As an aside, I was paid $50 an hour last year by Korean Air to interview newly hired stewardesses (to grade their English abilities)… let me repeat, I was PAID to talk to incredibly hot, young women, dressed in sexy uniforms! Shit, I woulda paid Korean Air for the priveledge!! [sup] to counter this, and balance out the whole Karma of the episode, one of them actually HIT on me! And I had to turn her down because Astrofiancee is incredibly selfish, and insists on having me all to herself![/sup]

I used to be a buyer for Victoria’s Secret. Two words:

Fit model.

Why I left, I’ll never know… :wink:

The agony you must be suffering! I feel a patriotic need to do my part: We can do a Laverne and Shirly type plot where I disguise myself as you and go on the tour, while you take my place, shovelling snow and cleaning out the basement.

Sound fair? Send a jet to come get me.


I dunno, Scott. I’ve seen your posts, and judging from them, the Ike is gonna be in trouble today.

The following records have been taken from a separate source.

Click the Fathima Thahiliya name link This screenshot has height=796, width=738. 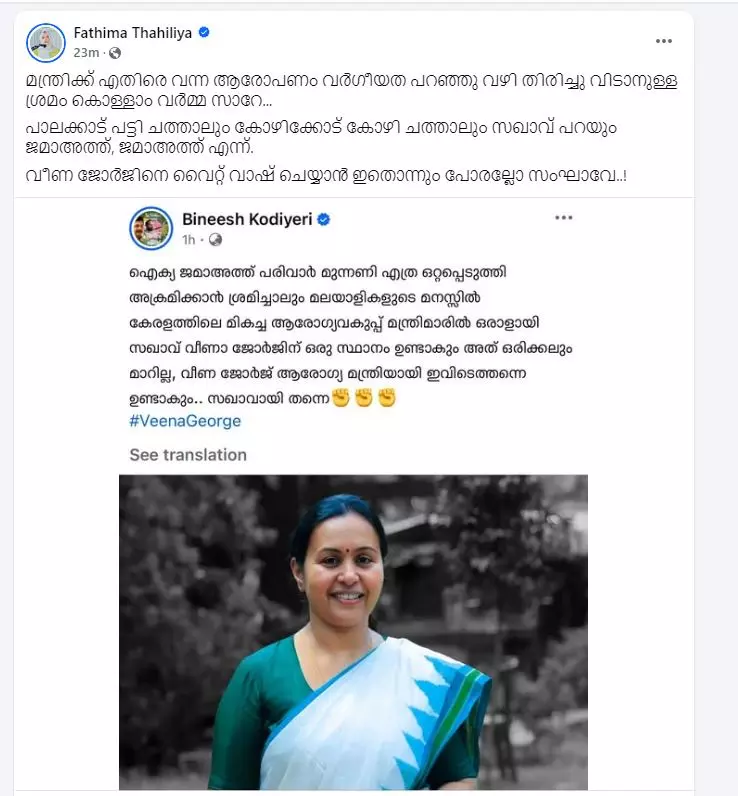pyautogui.click(x=132, y=33)
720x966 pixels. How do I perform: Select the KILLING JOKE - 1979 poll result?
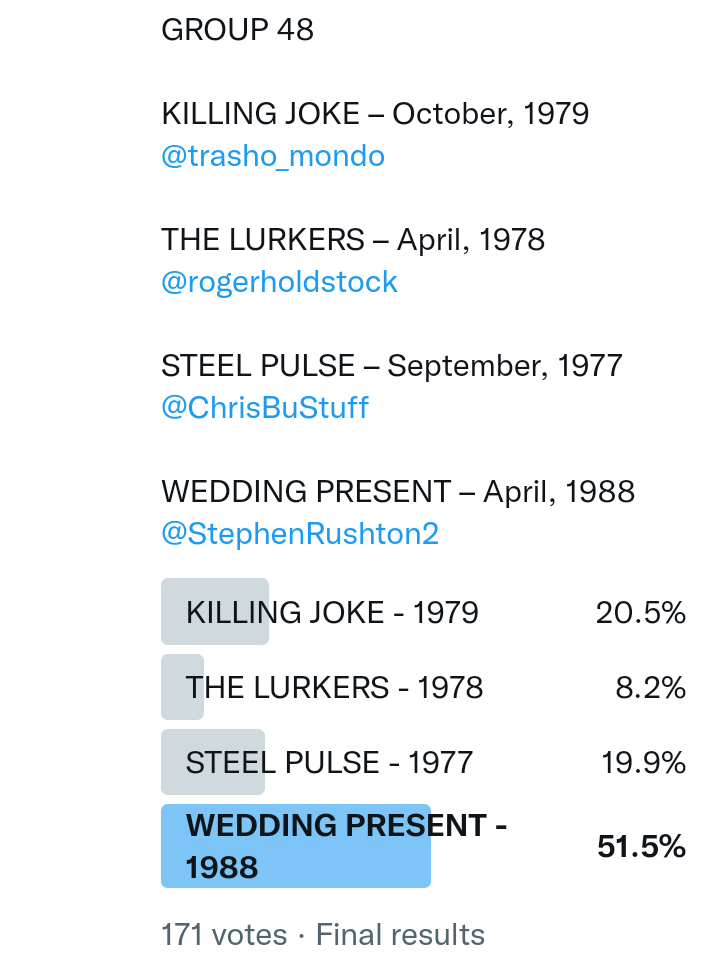coord(332,612)
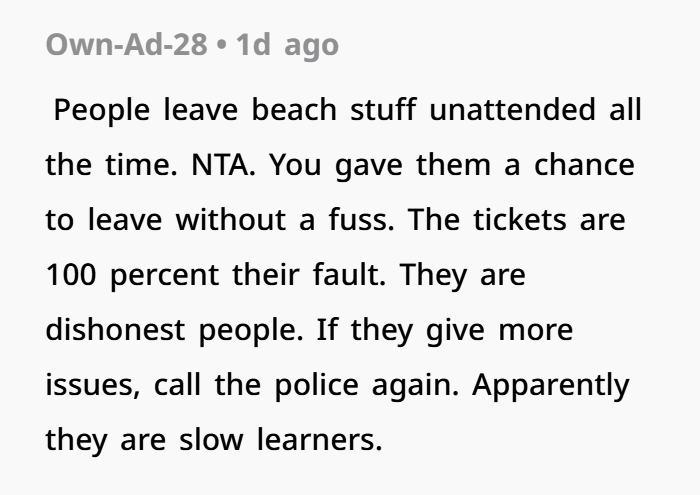Image resolution: width=700 pixels, height=495 pixels.
Task: Click the word "percent" in the comment
Action: (164, 276)
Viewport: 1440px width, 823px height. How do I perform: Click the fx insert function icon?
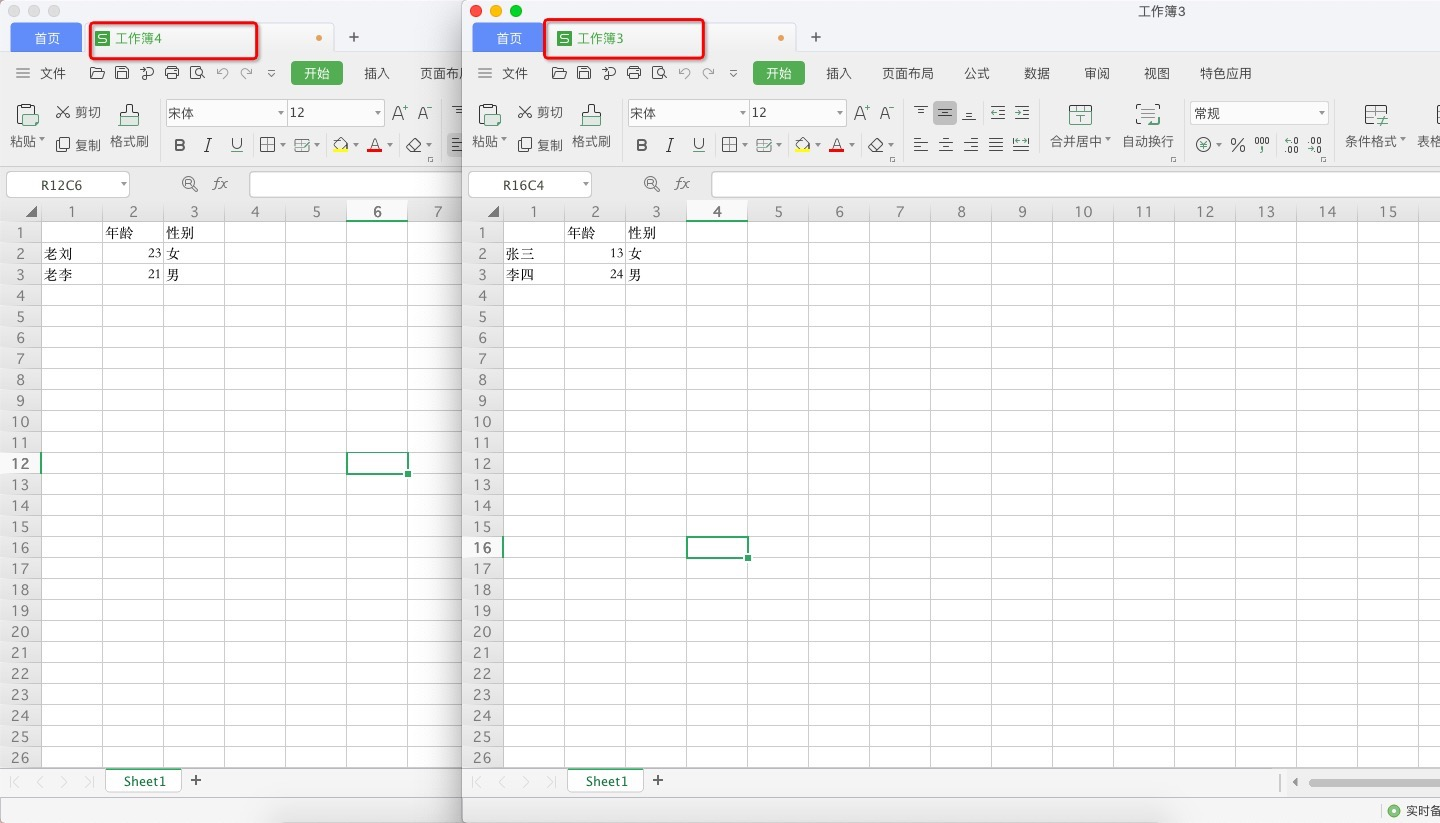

I predict that your escort ships will be able to sail around on the flight deck, just from your drool.:wink:

[sub]Lucky bsatard[/sub]

I officially nominate Chief as the luckiest rat bastard of the new year (thus far).

Incidentally, I have to say; #$$%#%luckymotherf&#%#

Shit, shit, shit. It just keeps getting worse!

Now I’ve been designated one of three backstage assistants.

That’s my fucking life: assist, assist, assist. Change, change, change.


You know… you would think the navy would be smarter then that and realize they should get a heterosexual for that job!! Sometimes you gotta wonder about the government.

Yeah, it sounds peachy now, but next week I hear he has to be the personal assistant for The National French Drag Queen Choir. 50, large, sweaty, french, drag queens.

“Let me hold that skirt so you can step into it, Pepin.”
“I’ll help stuff that thing into your bra, Jaque”
“Okay. I’ll towel off your sweat, Claude.”
“No, sir. I can’t feel a panty line.”
“It’s hardly noticible Francois.”
“Back rub? Sure.”
“I suppose you don’t have to use deoderant if you don’t want to”
“No, Louis, I can’t service you… right now.”

You! Must! Die!

If only I could take over your body… Unless…

Well, drat it, I’ve got to go to rehearsal.

Candi, be a dear and jump off my lap. I’ll be back in a few.

Wait, you mean combat engineers don’t get chicks?

Where the fuck did I go wrong. Goddamned John Wayne movies. . .

But I got Canadians, eh?


Rehearsal is over and I just dropped the girls off at the Wardroom for a bite to eat (They said I could call them “The Girls.”)

First touring, then practice, now feeding 'em. Cheerleaders can be so damn demanding.

Oh yeah Chief, my heart just bleeds peanut butter for you. Tell those broads to keep their grimy hands off, you know that Falcon and I have first dibs on your body ! We will share with each other, but not a bunch of cheerleaders !

You have to feel kinda sorry for him. A little. I’m sure the air pressure is really low there at the moment. :slight_smile:

Well, I got taken on stage during the show and The Girls nearly covered my body in shaking, jostling, quivering… pom poms.

Wow. I could get to like this job. The air pressure’s low, but not the pressure in my pants.

Mrs. Lion you may call me a pom pom whore. Pth-th-th.

OK, ** ChiefScott ** You sir are a ** Pom Pom Whore **

And the name is ** Mrs. LIONsob ** Pth-th-th-th-th

Thank you ma’am, may I have another?

Uh, no Candi, I’ll take two from you!